→ **MATERIAL FOR THIS TASK**:
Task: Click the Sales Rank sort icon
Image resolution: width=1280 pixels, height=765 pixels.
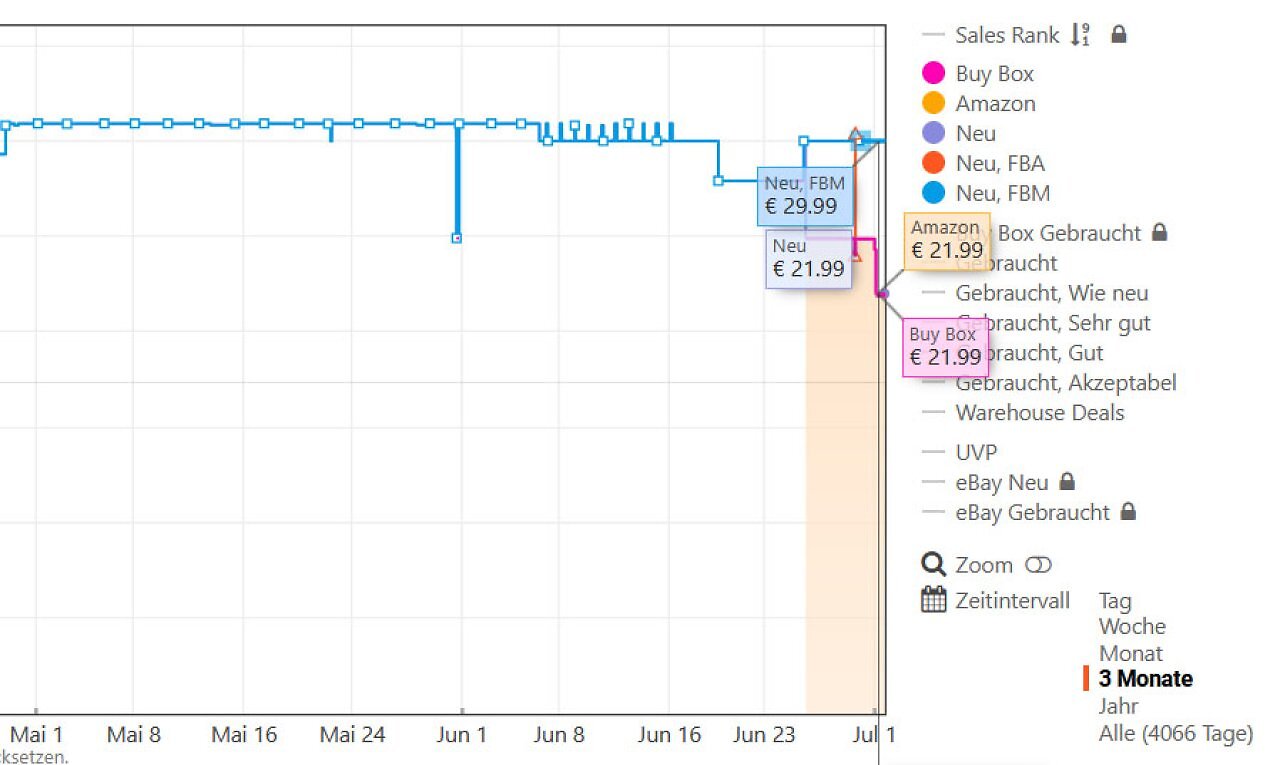Action: tap(1080, 35)
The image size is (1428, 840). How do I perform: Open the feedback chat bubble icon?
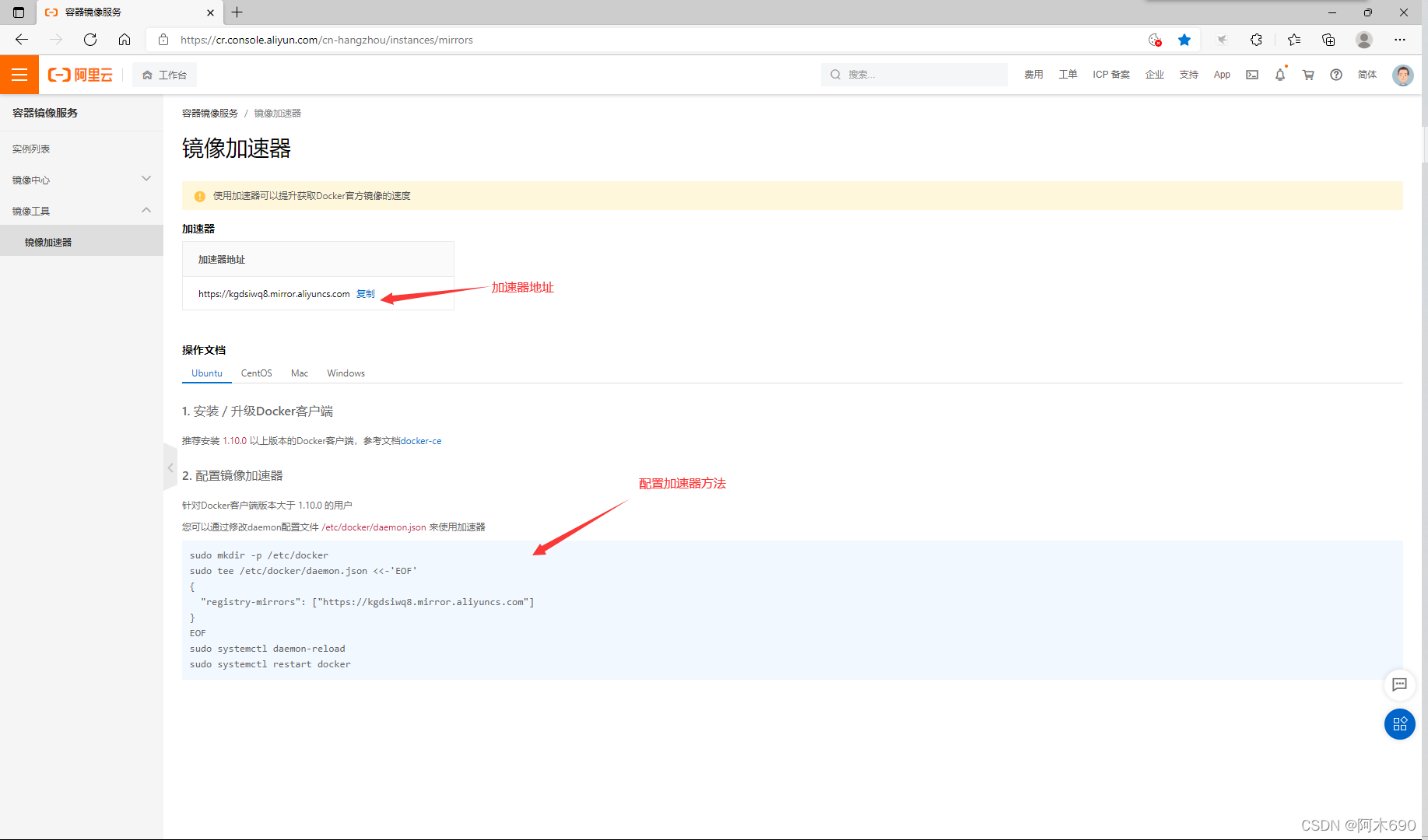(1399, 684)
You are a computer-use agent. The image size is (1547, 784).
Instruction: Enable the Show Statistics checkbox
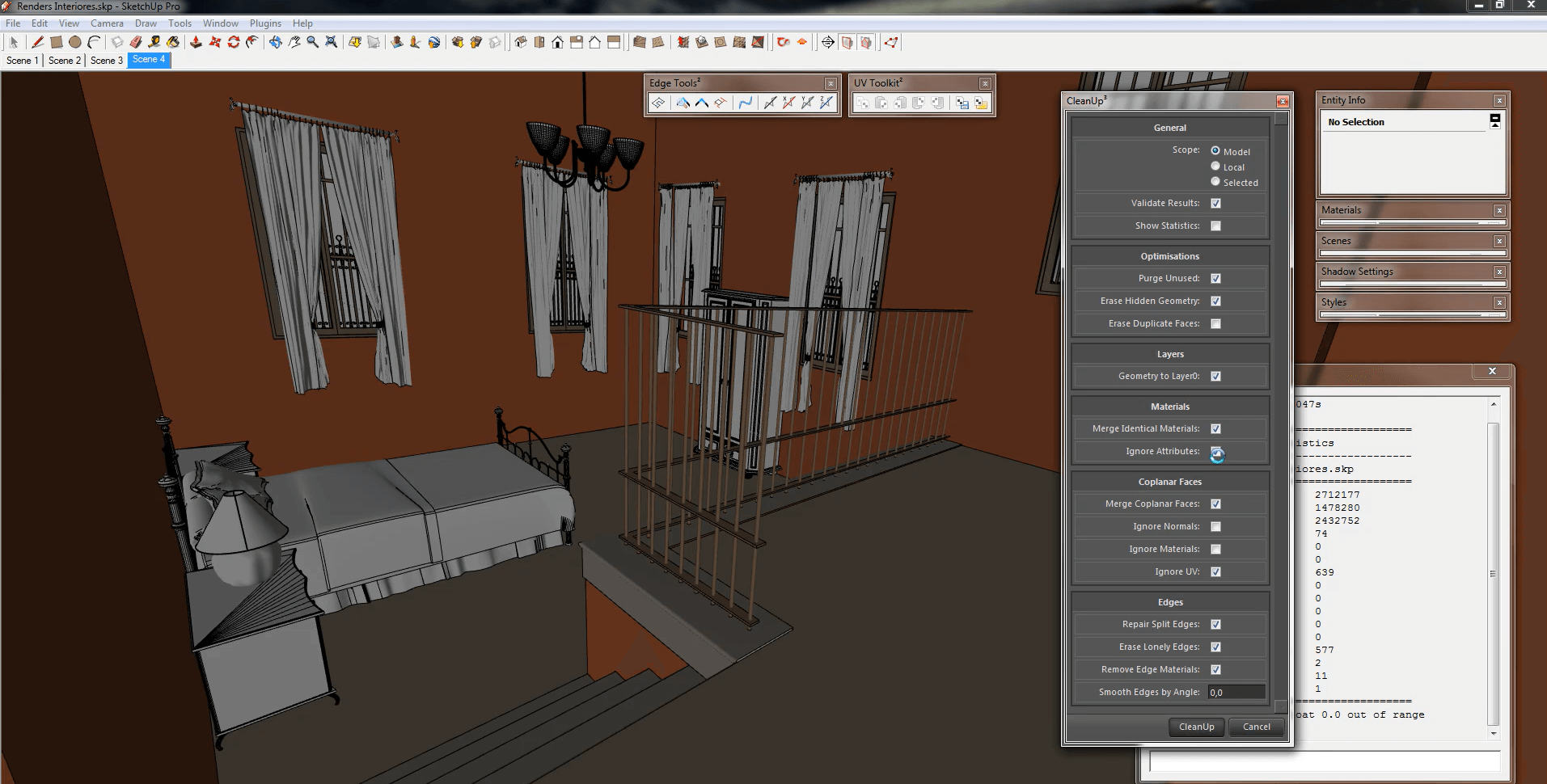[x=1215, y=226]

→ **TASK PROMPT**: Although the records include pictures, output only their text, exactly and completely.

→ **WRITTEN ANSWER**:
Task: Click the Sales Rank sort icon
Image resolution: width=1280 pixels, height=765 pixels.
Action: tap(1080, 35)
The image size is (1428, 840). How do I perform: Open the feedback chat bubble icon?
(1399, 684)
You are a computer-use agent. The image size is (1547, 784).
Instruction: Enable the Show Statistics checkbox
[x=1215, y=226]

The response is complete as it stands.